**DESCRIPTION OF THE TASK**: Among the entries, which lines carry the string "computer"? Copy each of them.

**Extracted data entries**:
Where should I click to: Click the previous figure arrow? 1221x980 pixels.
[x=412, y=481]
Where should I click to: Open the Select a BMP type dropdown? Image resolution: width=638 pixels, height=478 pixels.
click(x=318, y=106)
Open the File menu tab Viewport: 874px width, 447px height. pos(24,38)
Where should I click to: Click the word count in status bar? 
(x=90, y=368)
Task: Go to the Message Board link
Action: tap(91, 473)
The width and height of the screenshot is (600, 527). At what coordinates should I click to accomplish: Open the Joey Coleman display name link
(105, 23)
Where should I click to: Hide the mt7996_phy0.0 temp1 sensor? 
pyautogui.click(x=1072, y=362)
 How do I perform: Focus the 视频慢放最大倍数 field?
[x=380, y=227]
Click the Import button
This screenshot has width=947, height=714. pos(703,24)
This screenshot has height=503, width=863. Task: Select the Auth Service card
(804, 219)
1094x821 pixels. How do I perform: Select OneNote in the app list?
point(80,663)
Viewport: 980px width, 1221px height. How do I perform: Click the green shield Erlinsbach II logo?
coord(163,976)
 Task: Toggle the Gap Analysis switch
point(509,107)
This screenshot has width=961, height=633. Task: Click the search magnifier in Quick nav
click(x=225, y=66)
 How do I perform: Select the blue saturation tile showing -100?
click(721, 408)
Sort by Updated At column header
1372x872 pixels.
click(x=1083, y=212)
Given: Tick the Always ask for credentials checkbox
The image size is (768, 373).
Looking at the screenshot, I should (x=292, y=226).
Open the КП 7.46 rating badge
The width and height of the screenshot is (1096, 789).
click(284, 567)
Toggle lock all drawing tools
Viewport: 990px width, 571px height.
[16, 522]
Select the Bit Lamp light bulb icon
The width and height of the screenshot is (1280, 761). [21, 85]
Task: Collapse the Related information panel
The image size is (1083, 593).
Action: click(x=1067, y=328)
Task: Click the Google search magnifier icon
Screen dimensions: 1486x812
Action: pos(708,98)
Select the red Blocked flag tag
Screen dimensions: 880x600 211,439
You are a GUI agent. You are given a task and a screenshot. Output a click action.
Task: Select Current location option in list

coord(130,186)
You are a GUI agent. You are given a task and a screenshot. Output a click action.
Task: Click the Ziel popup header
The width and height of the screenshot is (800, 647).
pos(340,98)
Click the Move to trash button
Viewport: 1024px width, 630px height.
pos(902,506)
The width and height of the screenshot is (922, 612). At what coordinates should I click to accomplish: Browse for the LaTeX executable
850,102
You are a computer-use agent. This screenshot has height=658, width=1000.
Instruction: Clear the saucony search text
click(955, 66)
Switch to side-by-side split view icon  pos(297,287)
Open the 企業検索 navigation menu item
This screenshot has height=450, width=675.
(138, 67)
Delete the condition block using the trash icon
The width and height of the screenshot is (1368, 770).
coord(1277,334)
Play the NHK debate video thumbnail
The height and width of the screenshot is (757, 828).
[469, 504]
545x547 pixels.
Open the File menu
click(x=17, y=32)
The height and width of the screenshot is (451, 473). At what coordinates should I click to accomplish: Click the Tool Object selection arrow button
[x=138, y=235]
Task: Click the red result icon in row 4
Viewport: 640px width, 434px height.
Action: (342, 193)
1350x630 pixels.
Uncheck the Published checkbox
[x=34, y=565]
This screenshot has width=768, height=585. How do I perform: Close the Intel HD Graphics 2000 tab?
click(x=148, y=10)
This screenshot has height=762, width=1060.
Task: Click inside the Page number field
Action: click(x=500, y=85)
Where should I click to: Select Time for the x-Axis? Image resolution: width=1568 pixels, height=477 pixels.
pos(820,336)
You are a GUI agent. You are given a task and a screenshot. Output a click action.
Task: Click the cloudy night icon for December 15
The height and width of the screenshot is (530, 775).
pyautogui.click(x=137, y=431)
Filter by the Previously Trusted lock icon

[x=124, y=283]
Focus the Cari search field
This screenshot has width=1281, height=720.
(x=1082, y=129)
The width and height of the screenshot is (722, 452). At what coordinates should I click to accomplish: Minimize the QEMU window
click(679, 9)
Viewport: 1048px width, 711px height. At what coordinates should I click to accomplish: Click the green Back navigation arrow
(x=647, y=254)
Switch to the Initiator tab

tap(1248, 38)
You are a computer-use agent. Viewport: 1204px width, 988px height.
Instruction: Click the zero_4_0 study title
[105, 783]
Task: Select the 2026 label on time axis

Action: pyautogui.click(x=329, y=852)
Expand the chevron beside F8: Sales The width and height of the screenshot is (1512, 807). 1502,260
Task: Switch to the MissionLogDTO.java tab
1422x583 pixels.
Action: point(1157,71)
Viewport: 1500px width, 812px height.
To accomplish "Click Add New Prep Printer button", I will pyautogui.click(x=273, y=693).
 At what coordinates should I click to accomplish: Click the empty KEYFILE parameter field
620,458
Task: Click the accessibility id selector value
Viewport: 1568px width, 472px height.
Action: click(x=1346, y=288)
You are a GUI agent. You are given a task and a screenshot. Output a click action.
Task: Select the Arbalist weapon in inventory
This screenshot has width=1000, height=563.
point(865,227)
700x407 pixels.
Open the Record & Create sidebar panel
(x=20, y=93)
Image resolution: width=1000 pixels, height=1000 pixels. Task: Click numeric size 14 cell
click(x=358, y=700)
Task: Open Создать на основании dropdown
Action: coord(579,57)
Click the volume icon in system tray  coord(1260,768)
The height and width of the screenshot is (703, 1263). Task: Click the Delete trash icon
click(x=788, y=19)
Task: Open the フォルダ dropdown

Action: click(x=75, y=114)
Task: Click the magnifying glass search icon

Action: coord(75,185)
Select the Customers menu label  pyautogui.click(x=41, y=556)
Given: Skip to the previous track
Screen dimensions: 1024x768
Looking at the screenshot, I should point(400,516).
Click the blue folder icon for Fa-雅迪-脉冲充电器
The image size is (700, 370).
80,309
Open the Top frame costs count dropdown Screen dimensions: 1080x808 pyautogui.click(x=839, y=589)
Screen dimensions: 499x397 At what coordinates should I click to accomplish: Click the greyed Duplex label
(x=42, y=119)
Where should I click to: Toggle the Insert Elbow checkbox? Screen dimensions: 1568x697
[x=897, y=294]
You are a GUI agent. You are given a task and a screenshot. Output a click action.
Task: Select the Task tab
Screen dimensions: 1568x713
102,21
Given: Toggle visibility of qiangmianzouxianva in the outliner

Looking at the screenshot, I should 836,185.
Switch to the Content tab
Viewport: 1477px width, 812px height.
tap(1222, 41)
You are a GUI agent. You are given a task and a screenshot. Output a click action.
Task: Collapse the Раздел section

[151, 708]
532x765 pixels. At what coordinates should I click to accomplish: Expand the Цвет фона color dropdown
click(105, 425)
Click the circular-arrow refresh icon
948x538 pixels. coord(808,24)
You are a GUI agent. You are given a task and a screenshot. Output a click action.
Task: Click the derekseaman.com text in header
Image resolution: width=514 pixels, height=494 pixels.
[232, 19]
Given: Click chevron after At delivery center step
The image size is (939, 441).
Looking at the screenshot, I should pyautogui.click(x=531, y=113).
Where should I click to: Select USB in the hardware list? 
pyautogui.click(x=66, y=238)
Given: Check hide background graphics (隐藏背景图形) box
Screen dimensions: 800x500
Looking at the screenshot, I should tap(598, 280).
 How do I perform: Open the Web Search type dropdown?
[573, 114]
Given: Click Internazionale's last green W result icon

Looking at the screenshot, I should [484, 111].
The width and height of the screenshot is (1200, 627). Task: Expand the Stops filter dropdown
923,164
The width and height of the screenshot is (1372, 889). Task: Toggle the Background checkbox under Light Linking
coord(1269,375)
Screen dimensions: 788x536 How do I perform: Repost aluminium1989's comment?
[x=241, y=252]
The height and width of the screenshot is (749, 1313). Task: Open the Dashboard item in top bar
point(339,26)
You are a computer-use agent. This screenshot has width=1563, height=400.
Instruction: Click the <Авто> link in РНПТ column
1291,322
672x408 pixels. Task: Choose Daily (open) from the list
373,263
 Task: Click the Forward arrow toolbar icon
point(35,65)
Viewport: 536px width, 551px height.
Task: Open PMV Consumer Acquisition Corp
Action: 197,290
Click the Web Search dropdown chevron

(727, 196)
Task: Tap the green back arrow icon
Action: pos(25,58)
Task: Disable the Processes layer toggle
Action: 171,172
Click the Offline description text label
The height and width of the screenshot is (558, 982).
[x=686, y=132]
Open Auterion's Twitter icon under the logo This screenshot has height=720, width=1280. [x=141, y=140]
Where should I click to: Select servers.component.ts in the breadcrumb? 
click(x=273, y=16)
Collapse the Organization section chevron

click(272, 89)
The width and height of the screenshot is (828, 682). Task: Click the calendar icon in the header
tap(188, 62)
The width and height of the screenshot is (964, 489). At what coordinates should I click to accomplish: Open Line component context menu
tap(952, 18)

**EXERCISE OUTPUT**:
You are a computer-use agent. This screenshot has height=658, width=1000.
You are a computer-use agent. Viewport: 1204px width, 988px height.
You are a computer-use agent. This screenshot has width=1563, height=400.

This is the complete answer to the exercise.